16.7.10

9th day - Post-producing

This day was completely practical, we sat in front of a state-of-the-art-one-million-inch-wide-screen Mac computer in order to edit, sound mix and colour grade our films with the useful help and suggestions of both NJ and Simon.

 My colleagues editing. No photos of my edit. All censored. I can't tell you why because that would bring this blog down.

I really enjoy editing even though it is also kind of an overwhelming job: you can build an infinity of completely different films with the same footage. But as I usually know very well what I'm looking for, my first coarse edit flows very easily. My trick is to never question this first attempt too much, because if you start wondering and asking yourself "what if", you will end up being swallowed by an neverending spiral of alternatives and you'll most likely go mad, being unable to figure out which one is the best as you start getting too involved, too contaminated, incapable of seeing the film with fresh eyes as a person who's watching it for the first time.
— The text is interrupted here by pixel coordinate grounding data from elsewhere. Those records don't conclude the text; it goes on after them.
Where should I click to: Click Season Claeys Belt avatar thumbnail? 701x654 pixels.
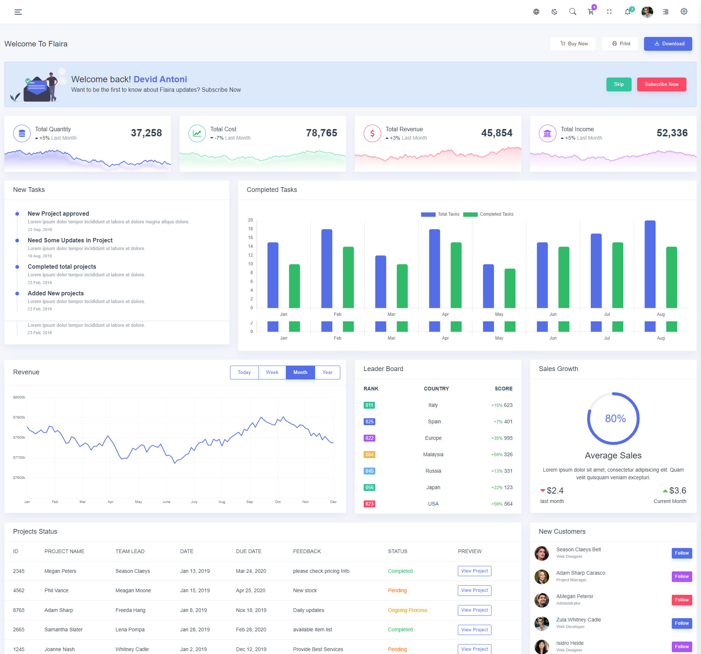pyautogui.click(x=541, y=553)
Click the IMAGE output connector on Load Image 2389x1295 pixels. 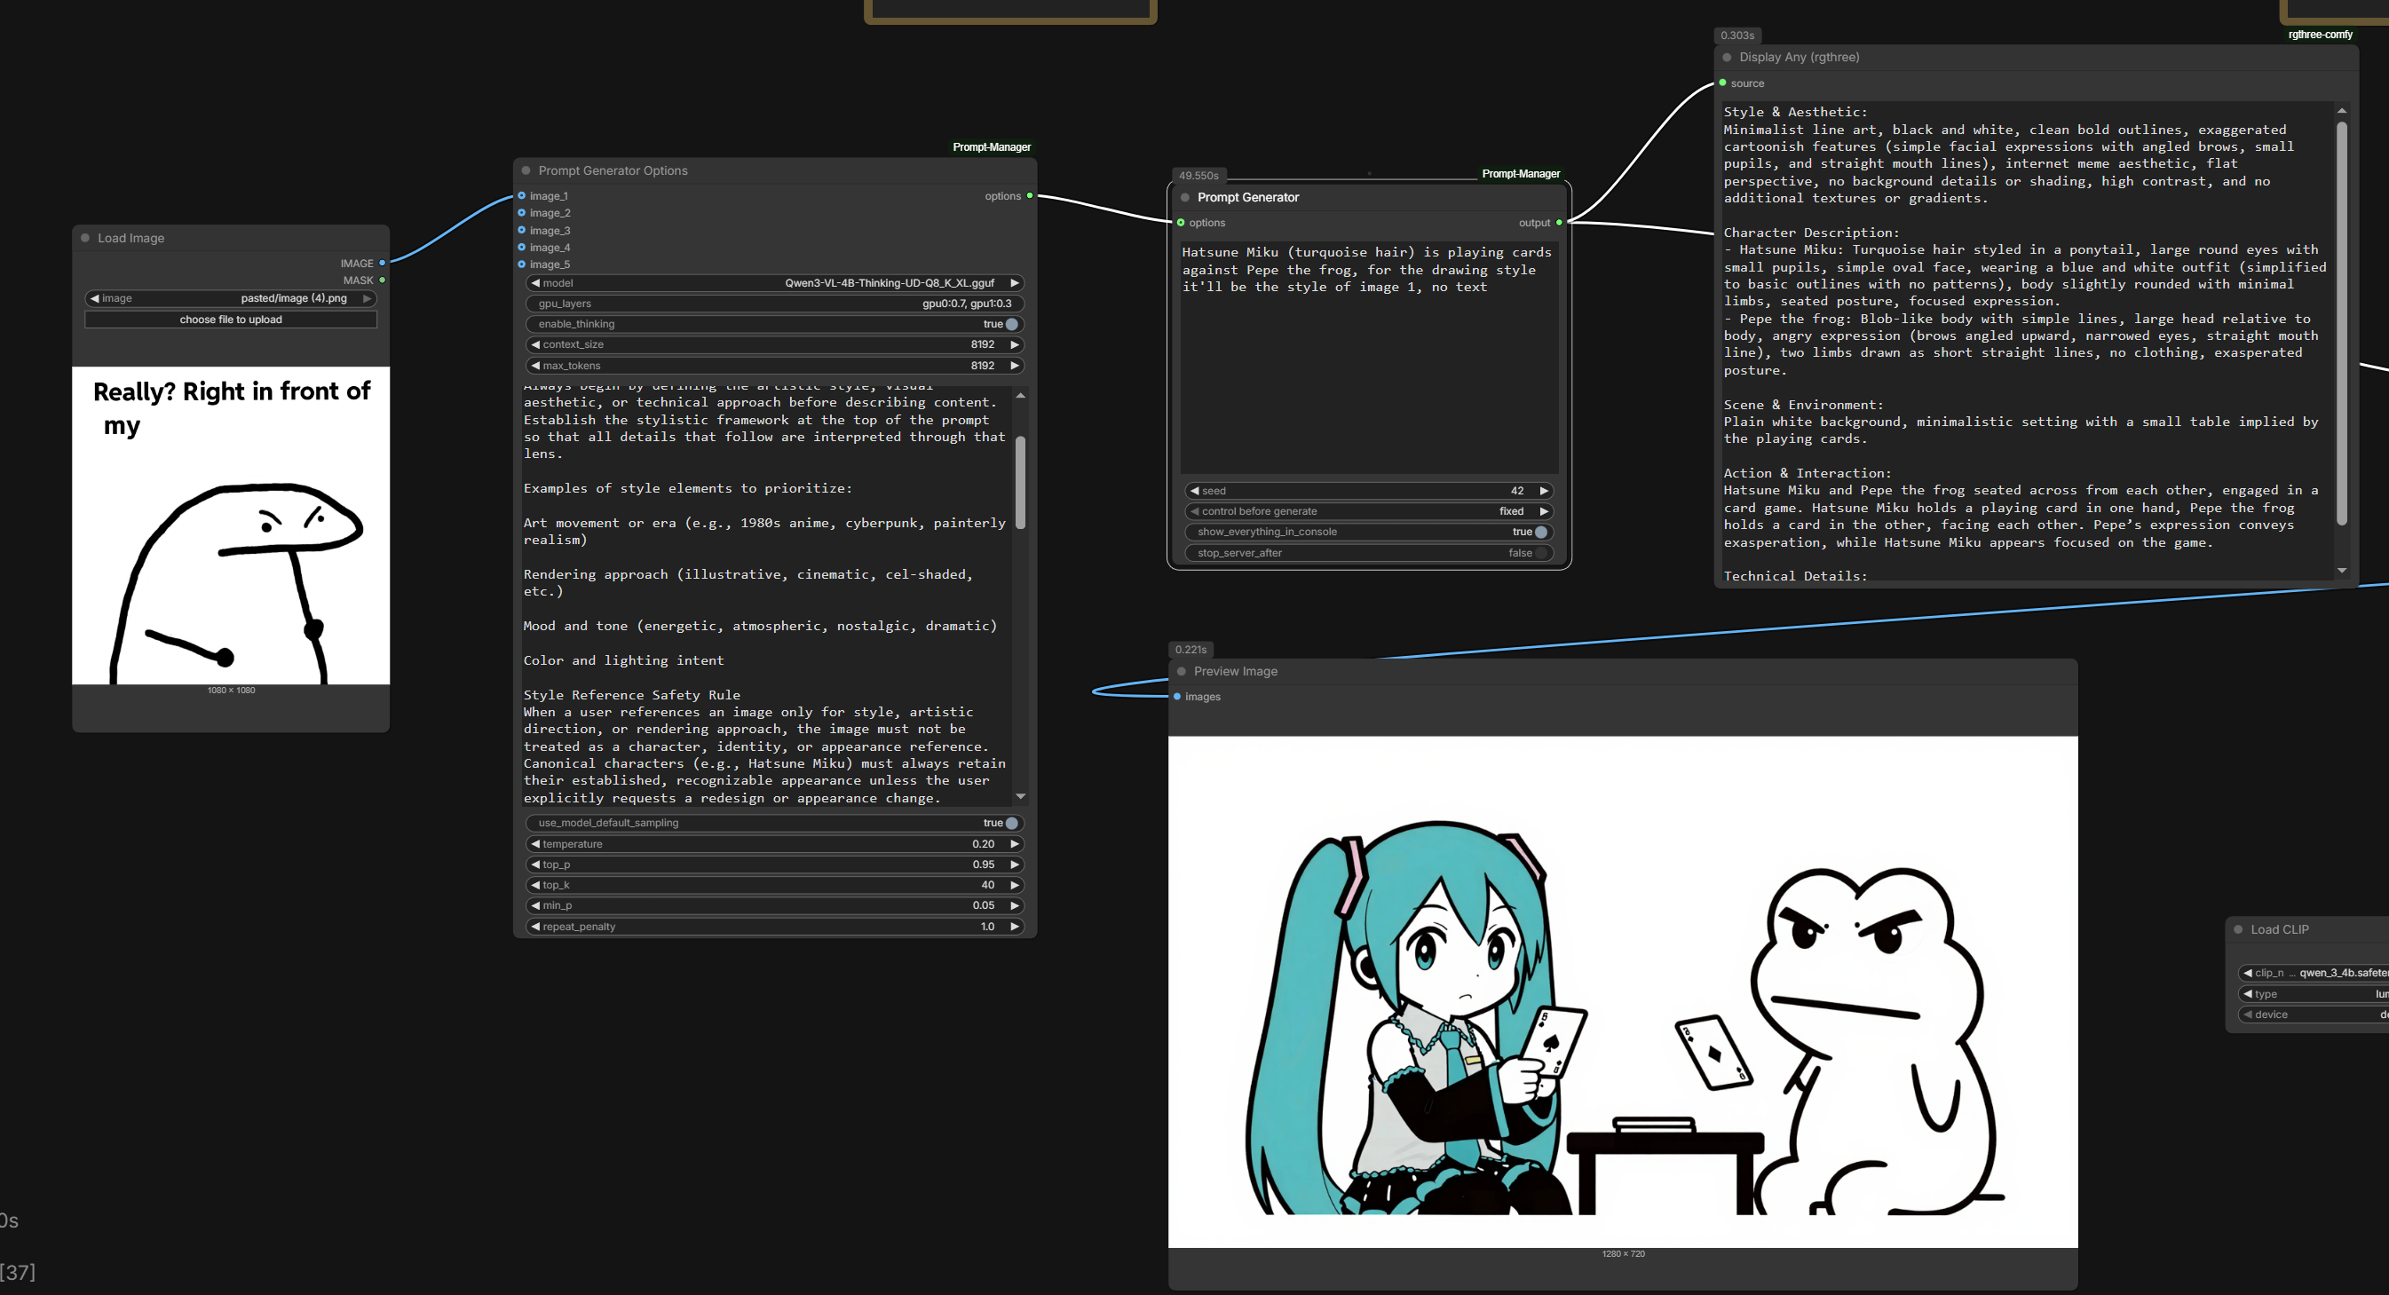coord(382,263)
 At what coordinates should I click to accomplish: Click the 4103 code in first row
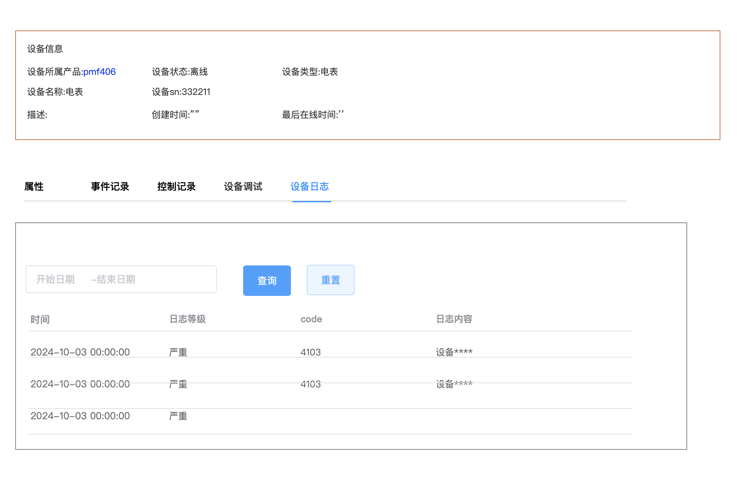click(x=310, y=352)
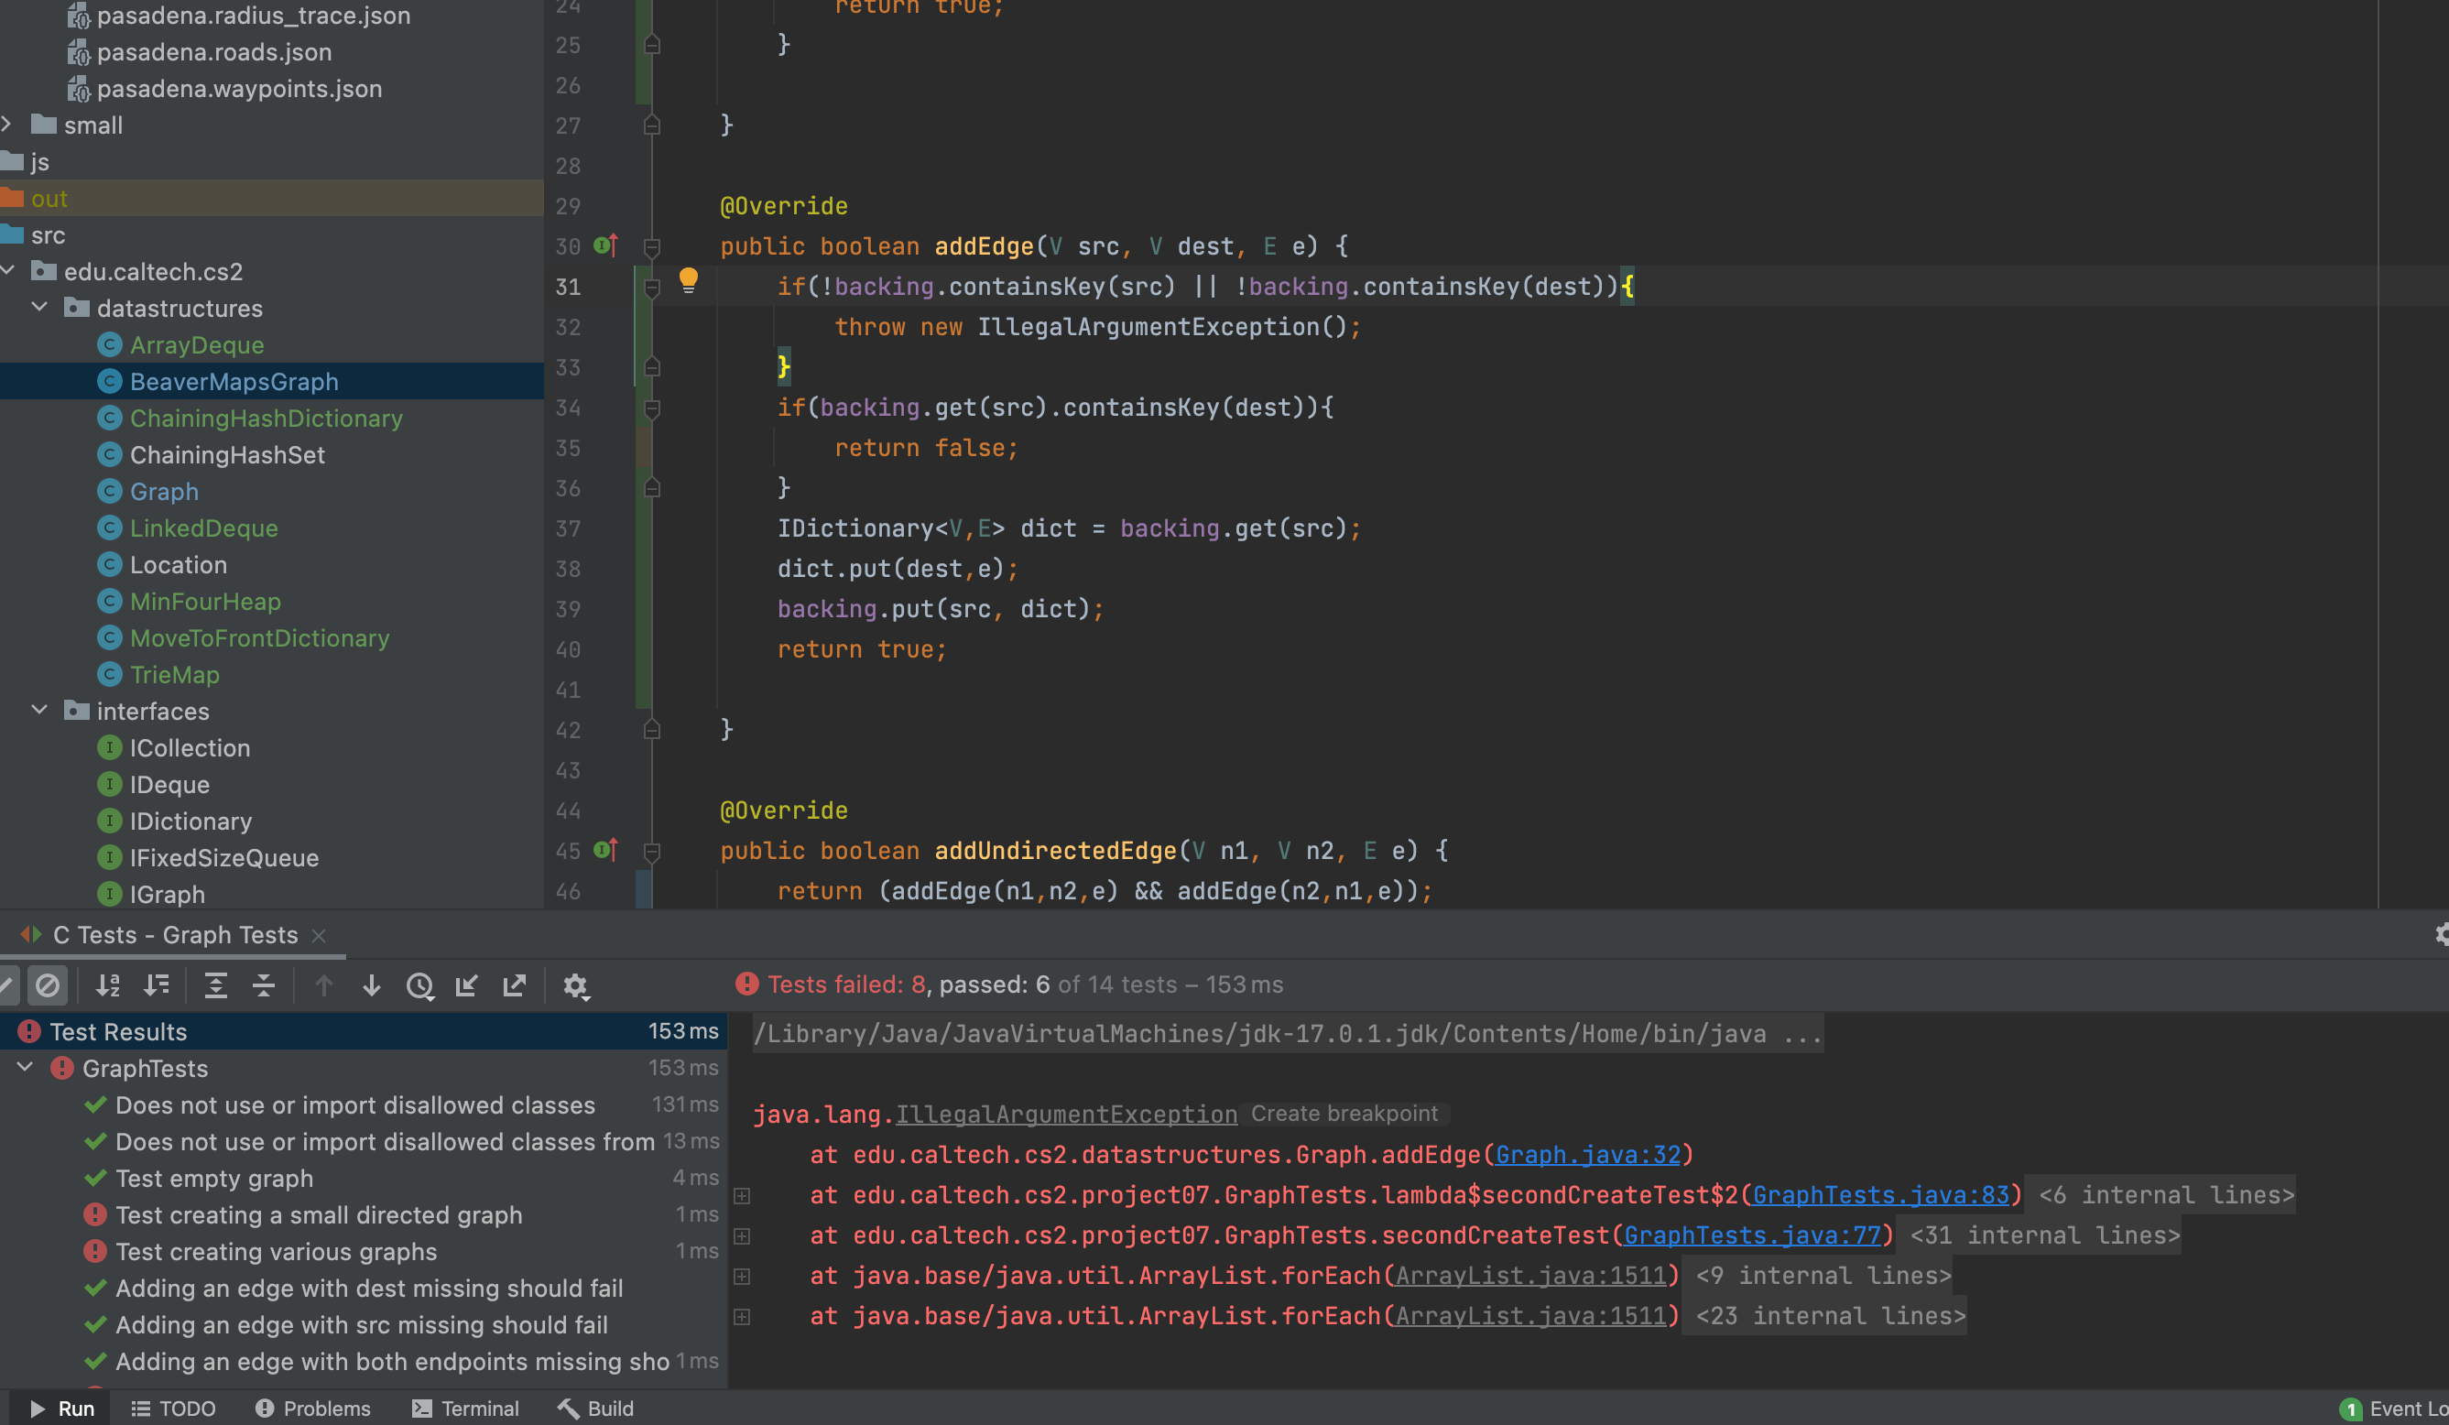This screenshot has width=2449, height=1425.
Task: Click the lightbulb quick-fix icon
Action: tap(688, 281)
Thus, I do my first edit based on intuition and on what I'm trying to convey and then I just refine it.

I had a problem with my performances: they weren't as slow-paced as I intended and I had to fabricate the pace I was looking for through the edit. I thought it worked out fine, but NJ told me you should never do that because the audience will notice that something is fishy when you cheat the natural reaction time of the actors.

Once again I think I wasn't seeing clearly on the day of the shoot. This keeps happening to me and I can't prevent it. I try to be focused on the performances but there's too many things to control at the same time, a schedule to keep up with, technical issues to deal with, stress, fatigue (which was very present as I've been sleeping badly and my shoot was the last of the day) and all of this distracts me of what I should be concentrating on.

I guess I shouldn't be concerned with all of these things, that's what my crew is there for. But I'm not used to work like that as I usually have to accumulate a large number of jobs in my productions and have to worry about everything at the same time. I have to stop doing that if I want to direct decently - and this was my first experience as a real one-job-only director - they actually wouldn't let me deal with any of the small stuff, which felt quite strange at the time, but is making a lot of sense now.

Overall, I'm not exceptionally happy with the final result but I never am anyway and as my bright colleague Tiago InĂ¡cio said, "a bad film can be a great lesson", and this one definitely was at least the latter.